### What you should do
Only an exact copy belongs in the answer: the line with "The height and" and every line after it through the end of the records, pictures left out.

+ + + + +

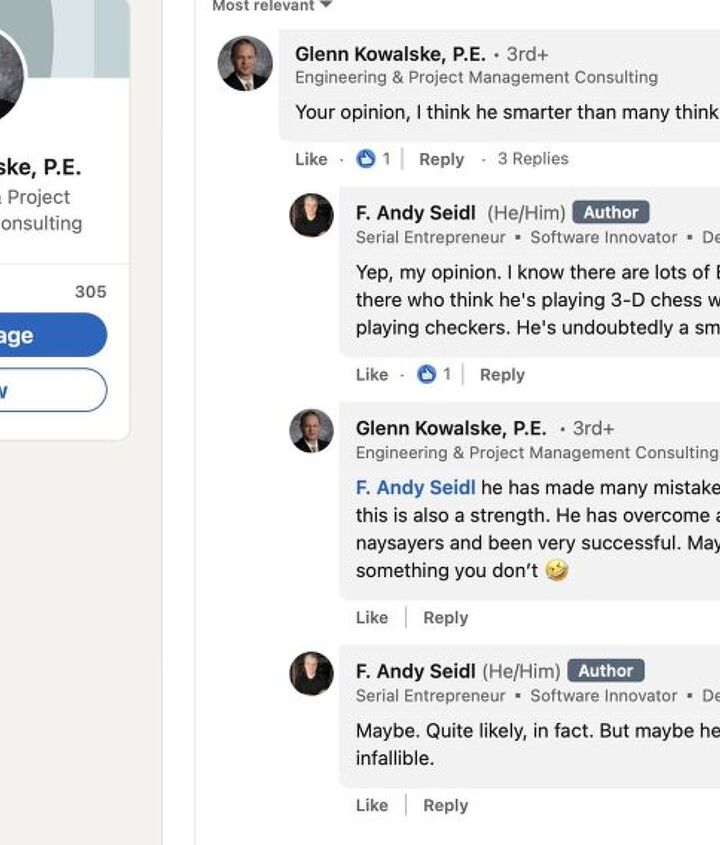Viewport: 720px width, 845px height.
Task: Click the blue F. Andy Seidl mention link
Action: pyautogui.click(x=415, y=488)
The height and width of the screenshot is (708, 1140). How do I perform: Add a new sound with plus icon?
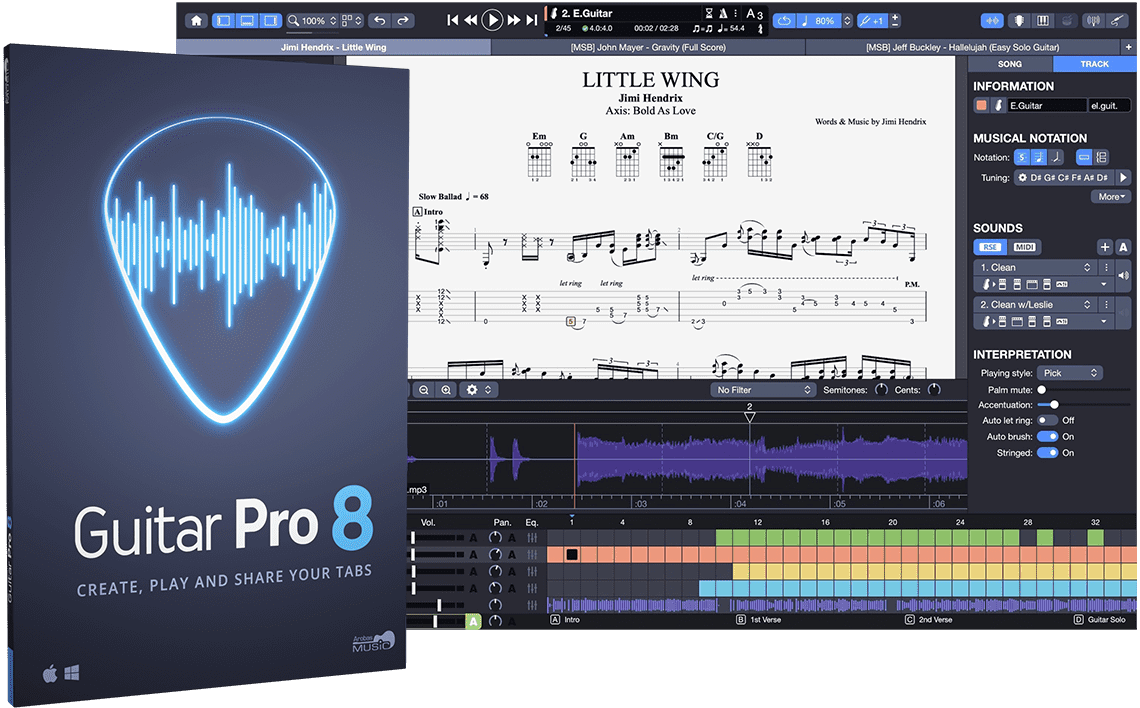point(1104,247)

+ + + + +

### Result for this task
The height and width of the screenshot is (708, 1140). How do I perform: Add a new sound with plus icon?
point(1104,247)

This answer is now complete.